View PostGolrar, on 20 January 2016 - 08:36 PM, said:


Which is why Linux and Linux admins are superior to Windows and MCSEs in every aspect except market share (well consumer market share that is). You can see the speed difference between Apache served web addresses and Windows served address. A lot less problems, too.


While I have a lot of respect for Linux/Unix admins, I wouldn't go that far. Linux/Unix, Solaris, and Windows all have their pros and cons and I have worked as systems support and software development for systems using all of those platforms before.

No matter which side of the fence you are on, practical experience trumps certs most days. There are a lot of Linux+ guys with little practical knowledge, just like there are many clueless MCSEs out there.

Personally, I am a competent Linux/Unix user, have been a JBoss/Apache/Tomcat/Java services/boundary(firewall, IPSEC tunnels, etc) admin on systems running on those platforms. I fully admit that when it comes to the actual OS itself I know the MS side much better than Linux, but I can still pull out a reference manual to help and work on the Linux side when I need to. I just have to do that more often on Linux than in the MS world where I have more OS admin experience.

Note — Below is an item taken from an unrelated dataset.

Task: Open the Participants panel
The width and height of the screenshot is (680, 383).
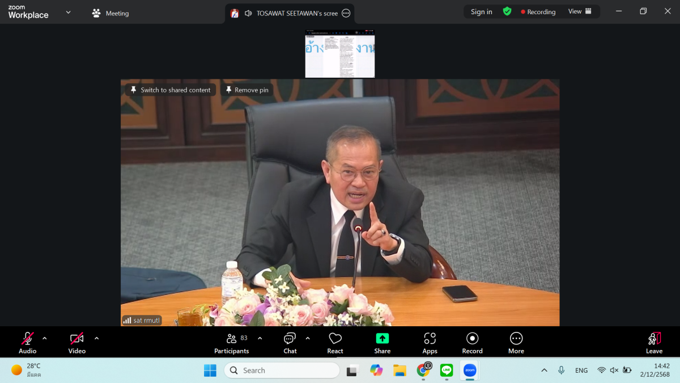Action: [x=232, y=343]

Of course I started back in DOS 5 and have no fear of the command line. I'll admit that DOS 6.22 with Windows 3.11 for work groups was the most stable Windows OS MS ever made, followed by fully patched NT 3.5-4 (unfortunately when NT bit the dust it crashed hard, just not often). Thankfully through Power Shell, MS has started to make the command line more familiar to more so called Windows "admins" again.